Ty Isaf is the oldest house in Beddgelert, dating back to the 1600s and still retains many of its oak beams, floors and period furniture. It was once the village inn and farm but today it is owned by the National Trust and houses a shop and exhibition on local produce and how diets have changed since the 19th century. Admission is free.
Not far from the Sygun Copper mine is the tree-shouded mound with the rocky ruin of Dinas Emrys. This was traditionally the fortress of Vortigern, the king who brought saxons to Britain to fight as mercenaries.
Beddgelert's parish Church of St. Mary's, is in a beautiful setting beneath the mountains of Snowdonia. It had its origins in a Celtic Christian Community established on the present site in the 6th Century. That community eventually became an Augustinian Priory in the 13th Century.In the Middle ages, the Priory grew to importance through the endowments of rich nobles, including Prince Llewelyn the Great. Notice the stained glass window of a wolf and the graveyard which contains those of local families - one a Snowdonia mountain guide.
This idyllic Snowdonia village proudly displays its many awards for its "blooming" displays of flowers. Not only several awards for Wales and Britain in bloom but also Europe in Bloom in 1997.
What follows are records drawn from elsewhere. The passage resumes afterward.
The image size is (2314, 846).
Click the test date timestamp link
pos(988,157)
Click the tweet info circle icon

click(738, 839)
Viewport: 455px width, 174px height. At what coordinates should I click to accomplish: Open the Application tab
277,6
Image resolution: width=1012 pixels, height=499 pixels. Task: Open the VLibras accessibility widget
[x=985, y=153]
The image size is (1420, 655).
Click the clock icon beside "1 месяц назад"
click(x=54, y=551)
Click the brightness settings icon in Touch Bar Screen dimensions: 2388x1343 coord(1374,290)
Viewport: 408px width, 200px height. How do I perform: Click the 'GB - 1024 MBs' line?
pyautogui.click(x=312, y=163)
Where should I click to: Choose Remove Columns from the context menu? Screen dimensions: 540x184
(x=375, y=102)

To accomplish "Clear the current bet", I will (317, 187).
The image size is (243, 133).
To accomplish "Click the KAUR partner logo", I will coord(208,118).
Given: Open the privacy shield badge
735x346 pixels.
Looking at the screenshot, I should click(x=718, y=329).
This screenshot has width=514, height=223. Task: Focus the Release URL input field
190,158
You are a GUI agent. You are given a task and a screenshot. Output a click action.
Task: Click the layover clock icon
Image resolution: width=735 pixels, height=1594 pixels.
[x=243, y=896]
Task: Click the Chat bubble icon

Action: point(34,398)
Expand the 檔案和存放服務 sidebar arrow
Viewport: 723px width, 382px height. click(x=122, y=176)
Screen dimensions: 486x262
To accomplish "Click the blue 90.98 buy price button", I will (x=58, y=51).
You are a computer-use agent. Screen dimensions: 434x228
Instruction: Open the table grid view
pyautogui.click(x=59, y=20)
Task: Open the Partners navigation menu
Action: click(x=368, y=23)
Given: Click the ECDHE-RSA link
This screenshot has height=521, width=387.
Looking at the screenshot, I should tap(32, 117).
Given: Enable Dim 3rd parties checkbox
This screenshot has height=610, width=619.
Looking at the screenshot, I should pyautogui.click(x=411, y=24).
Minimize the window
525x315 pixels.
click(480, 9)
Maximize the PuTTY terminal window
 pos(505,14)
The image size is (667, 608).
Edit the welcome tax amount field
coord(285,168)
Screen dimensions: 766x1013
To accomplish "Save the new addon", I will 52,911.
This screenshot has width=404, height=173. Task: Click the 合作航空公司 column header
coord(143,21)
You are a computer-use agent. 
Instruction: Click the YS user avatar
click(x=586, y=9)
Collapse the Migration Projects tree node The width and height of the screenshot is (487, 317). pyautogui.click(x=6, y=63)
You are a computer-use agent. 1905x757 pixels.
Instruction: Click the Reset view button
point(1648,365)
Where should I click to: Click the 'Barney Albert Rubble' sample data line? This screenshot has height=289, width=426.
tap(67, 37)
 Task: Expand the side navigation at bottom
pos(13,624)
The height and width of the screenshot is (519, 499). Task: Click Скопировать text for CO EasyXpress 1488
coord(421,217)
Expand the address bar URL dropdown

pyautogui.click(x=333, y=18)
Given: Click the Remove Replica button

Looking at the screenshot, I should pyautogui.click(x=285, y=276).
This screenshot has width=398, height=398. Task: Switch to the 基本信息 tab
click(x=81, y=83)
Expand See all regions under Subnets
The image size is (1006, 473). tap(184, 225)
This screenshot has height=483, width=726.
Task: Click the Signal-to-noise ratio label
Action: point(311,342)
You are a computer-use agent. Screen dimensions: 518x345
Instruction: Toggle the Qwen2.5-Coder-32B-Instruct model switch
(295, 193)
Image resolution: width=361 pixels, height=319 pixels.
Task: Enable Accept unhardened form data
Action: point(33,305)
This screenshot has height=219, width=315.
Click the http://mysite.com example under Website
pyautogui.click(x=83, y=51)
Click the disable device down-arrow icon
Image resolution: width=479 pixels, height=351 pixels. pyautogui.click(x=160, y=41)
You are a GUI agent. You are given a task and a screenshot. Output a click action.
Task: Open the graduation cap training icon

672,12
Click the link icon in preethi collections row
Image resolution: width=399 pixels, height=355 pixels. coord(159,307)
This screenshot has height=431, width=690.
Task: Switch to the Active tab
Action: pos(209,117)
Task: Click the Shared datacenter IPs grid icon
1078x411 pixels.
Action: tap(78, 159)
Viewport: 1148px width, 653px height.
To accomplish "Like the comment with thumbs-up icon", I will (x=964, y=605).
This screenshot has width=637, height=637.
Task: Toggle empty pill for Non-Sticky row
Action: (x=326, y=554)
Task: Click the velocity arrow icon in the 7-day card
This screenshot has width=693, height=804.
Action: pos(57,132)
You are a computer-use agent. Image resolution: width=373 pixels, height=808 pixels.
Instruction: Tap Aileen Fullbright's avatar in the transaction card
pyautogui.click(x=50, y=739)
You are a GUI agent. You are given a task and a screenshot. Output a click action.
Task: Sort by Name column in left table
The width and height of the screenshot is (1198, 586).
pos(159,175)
Just wandering around the village you will see why.
After the mine tour you come out to wonderful scenery above the valley and as you meander back down there is an opportunity to pan for some welsh gold - welsh gold has traditionally been used for rings for the royal family.
In the pic here is VT's own Hayward 68 (Laura) hoping to find enough to bring her back to England!
The Sygun Copper Mines just outside Beddgelert - set in the midst of stunning scenery in Snowdonia. There's a shortish self-guided audio-visual tour of the old Victorian mines here and at the end you can "pan for gold"
Oh and if you remember the old film "The Inn of the Sixth Happiness ( the one about the missionary leading the children out of china) then you might be interested to know that some of the filming was done round here!
In the pic here you can see Laura (Hayward68) rushing in to get her hard hat for the tour of the mine. We had a great couple of days in Snowdonia together.
About a mile south of the village the river forces a passage through the Aberglaslyn Pass. This rocky, wooded defile, flanked by sheer, 213m (700ft) cliffs is one of North Wales' most famous beauty spots. This view was taken from the Aberglasyn Bridge.
A footpath along the banks of the Glaslyn leads to Beddgelerts most famous historical feature "Gelert's Grave". According to legend, the stone monument in the fields, marks the burial of "Gelert" the faithfull hound of the medieval Welsh Prince Llywelyn the Great.
The sad story is written on the gravestone:
"In the 13th century Llywelyn, prince of North Wales, had a palace at Beddgelert. One day he went hunting without Gelert, "The Faithful Hound", who was unaccountably absent. On Llywelyn's return the truant, stained and smeared with blood, joyfully sprang to meet his master. The prince alarmed hastened to find his son, and saw the infant's cot empty, the bedclothes and floor covered with blood. The frantic father plunged his sword into the hounds side, thinking it had killed his heir. The dog's dying yell was answered by a child's cry. Llywelyn searched and discovered his boy unharmed, but near by lay the body of a mighty wolf which Gelert had slain. The prince filled with remorse is said never to have smiled again. He buried Gelert here."
Well this is how much Laura found! There is also fools gems - coloured stones- in there. Don't think its enough for another plane ticket though Laura ;-((
Not far from Gelert's Grave is this protected sheep pen - was funny to see this statue inside though, just tucked away almost out of sight of the door.